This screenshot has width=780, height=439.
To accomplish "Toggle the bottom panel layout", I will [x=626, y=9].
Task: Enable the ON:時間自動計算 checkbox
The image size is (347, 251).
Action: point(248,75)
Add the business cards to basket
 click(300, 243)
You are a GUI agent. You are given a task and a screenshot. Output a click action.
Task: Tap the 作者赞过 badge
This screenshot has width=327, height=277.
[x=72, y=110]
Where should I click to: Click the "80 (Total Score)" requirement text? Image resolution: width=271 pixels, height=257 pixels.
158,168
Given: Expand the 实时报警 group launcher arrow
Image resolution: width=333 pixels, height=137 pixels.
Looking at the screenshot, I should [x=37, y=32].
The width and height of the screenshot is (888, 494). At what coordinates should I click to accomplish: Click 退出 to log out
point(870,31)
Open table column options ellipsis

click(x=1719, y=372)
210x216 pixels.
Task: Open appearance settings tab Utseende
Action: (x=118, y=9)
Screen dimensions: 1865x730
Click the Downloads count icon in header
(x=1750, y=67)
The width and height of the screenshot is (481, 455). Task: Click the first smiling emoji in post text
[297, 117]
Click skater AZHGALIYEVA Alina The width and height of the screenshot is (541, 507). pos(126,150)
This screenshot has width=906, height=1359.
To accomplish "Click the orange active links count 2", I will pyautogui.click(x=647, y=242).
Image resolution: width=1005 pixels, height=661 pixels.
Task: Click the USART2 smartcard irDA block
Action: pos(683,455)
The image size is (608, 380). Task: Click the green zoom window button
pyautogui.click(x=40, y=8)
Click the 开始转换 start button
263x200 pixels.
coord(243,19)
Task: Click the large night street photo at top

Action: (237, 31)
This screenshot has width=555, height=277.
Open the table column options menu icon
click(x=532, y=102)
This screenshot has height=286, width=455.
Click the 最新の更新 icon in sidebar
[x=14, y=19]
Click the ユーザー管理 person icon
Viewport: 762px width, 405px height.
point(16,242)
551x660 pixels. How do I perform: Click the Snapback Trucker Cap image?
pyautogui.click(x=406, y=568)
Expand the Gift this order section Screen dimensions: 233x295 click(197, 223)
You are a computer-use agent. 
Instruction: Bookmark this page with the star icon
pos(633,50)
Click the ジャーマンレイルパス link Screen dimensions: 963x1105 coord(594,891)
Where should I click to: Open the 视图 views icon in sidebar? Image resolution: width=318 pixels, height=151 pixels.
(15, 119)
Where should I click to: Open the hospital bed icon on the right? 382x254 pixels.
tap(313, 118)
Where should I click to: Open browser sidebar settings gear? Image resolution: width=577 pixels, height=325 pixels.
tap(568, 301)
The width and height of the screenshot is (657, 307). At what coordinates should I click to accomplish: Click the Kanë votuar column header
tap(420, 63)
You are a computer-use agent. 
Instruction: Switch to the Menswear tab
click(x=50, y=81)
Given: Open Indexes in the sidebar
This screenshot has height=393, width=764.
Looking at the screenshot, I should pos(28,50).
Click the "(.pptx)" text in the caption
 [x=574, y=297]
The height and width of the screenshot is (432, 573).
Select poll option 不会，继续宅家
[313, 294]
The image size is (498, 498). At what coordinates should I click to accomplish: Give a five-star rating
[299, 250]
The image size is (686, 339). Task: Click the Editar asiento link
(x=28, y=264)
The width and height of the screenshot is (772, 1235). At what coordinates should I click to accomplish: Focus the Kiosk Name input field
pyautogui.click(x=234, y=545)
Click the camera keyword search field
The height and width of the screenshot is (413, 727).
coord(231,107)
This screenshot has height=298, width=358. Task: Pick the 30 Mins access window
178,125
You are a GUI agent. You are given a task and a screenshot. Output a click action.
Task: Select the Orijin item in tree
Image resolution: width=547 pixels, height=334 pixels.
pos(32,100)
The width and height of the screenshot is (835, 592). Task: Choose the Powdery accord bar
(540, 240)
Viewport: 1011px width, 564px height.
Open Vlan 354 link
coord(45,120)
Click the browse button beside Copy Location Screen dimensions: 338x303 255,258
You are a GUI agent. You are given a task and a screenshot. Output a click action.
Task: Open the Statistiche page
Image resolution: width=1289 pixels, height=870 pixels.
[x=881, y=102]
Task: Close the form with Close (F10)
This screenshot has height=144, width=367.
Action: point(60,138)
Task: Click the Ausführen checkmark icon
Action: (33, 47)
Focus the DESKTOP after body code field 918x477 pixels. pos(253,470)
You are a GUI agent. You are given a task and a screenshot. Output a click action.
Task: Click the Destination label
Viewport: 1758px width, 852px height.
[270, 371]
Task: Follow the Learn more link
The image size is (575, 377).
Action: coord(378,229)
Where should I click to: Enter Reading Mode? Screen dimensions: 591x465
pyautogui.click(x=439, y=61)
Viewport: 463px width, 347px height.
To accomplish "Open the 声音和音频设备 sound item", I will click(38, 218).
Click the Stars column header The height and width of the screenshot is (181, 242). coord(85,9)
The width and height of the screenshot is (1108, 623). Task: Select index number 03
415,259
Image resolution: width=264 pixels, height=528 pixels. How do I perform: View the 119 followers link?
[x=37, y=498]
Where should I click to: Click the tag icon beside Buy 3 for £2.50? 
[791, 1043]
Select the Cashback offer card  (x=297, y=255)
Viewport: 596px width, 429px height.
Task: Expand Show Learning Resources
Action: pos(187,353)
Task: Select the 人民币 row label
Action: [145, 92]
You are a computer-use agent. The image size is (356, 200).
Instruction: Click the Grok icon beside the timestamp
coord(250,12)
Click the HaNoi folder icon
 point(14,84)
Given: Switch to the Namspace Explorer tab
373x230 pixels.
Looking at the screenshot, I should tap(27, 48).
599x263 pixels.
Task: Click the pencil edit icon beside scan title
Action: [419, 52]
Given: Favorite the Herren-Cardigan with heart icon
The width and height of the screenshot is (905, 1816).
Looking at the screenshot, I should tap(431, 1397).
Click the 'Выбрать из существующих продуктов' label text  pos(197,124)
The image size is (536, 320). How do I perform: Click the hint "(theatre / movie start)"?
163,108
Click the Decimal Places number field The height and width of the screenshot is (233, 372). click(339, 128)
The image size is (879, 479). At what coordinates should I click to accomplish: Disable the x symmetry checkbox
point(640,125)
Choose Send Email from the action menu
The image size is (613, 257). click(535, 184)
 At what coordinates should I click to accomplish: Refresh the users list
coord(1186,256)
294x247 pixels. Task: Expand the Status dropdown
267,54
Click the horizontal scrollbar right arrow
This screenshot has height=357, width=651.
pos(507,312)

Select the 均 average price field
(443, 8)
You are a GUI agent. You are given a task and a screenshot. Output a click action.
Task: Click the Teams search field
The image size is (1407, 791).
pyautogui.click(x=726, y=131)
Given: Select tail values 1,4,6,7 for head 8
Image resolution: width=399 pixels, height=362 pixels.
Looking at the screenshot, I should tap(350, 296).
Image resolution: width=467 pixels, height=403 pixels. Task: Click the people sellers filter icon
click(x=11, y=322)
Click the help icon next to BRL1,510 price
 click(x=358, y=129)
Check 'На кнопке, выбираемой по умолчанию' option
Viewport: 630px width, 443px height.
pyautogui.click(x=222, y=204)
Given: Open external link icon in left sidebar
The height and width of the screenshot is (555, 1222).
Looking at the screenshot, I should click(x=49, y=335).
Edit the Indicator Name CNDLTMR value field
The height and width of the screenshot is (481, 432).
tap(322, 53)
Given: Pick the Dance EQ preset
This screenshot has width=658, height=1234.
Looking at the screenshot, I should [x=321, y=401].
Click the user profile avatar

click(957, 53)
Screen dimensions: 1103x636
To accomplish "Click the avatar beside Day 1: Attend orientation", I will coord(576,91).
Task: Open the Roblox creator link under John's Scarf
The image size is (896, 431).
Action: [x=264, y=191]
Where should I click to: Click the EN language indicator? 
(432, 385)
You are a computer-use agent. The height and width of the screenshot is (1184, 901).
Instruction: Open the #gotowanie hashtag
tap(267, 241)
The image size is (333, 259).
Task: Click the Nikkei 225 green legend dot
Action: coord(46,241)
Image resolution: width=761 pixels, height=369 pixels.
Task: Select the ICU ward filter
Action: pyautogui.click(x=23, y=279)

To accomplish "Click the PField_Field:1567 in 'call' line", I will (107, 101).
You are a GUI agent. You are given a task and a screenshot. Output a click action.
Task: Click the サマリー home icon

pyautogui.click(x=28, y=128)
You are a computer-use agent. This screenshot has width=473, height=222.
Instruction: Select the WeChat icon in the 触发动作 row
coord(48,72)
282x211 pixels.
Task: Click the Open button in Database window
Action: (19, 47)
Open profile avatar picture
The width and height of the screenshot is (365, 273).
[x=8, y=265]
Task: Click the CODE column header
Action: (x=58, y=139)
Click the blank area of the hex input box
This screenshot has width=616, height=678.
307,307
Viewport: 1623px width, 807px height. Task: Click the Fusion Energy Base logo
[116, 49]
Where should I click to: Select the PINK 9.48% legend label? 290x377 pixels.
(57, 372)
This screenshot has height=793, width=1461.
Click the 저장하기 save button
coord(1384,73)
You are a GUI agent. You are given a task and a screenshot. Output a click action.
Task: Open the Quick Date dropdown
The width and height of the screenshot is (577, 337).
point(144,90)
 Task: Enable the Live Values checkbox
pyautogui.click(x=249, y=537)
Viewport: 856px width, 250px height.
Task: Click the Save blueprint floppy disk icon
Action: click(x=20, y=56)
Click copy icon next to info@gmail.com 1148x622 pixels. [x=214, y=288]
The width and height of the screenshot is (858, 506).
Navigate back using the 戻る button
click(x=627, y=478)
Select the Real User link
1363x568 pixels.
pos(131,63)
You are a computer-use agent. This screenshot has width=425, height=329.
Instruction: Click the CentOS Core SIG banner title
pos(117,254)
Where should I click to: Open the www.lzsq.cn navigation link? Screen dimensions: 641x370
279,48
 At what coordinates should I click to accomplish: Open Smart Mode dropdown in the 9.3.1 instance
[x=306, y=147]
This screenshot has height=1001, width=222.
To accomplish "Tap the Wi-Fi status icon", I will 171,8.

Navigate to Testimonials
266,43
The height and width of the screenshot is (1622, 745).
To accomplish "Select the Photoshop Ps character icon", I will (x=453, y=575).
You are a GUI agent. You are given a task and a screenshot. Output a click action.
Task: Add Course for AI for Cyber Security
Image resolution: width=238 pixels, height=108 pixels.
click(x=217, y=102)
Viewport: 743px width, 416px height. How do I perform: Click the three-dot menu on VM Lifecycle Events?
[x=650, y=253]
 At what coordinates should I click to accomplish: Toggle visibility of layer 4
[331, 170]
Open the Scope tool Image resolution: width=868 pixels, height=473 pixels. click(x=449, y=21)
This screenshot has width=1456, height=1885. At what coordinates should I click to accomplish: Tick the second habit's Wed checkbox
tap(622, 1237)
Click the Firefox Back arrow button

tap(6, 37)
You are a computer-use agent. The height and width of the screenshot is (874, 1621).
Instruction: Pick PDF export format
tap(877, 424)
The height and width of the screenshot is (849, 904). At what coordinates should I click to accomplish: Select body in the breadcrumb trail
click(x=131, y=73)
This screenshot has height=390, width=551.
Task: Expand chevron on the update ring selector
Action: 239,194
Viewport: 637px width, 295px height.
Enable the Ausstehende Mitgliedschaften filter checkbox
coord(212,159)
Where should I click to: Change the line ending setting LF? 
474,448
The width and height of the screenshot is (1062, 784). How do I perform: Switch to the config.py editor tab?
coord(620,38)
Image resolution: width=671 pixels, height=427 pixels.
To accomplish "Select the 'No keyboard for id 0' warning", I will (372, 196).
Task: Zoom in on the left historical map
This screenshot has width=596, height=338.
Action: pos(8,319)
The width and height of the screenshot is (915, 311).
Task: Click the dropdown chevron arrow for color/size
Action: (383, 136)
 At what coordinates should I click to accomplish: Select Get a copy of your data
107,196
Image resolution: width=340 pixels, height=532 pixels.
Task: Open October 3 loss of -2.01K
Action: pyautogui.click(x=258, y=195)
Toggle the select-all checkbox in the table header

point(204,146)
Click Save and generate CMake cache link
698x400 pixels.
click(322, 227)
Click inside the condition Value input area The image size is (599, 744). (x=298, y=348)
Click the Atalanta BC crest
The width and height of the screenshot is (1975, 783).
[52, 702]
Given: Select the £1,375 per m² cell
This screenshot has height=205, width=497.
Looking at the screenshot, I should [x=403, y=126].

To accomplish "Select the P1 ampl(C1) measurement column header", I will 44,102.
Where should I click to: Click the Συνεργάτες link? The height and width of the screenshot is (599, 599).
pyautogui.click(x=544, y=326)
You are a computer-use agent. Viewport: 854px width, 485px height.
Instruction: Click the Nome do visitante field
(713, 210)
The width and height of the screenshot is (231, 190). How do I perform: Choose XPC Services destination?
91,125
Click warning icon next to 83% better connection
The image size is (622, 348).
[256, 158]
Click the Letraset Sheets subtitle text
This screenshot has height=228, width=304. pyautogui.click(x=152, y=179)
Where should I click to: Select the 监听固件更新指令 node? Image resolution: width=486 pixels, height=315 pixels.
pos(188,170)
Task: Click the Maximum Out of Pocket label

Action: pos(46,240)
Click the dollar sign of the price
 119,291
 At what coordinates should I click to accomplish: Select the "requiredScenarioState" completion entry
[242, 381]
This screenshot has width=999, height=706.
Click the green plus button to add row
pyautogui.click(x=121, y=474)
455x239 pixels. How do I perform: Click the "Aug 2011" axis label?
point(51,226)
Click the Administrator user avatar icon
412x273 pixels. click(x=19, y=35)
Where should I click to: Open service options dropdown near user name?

» **What is needed**
Each line of the data that has the string "computer" counts once; give the total and nothing else.

» **Task result**
8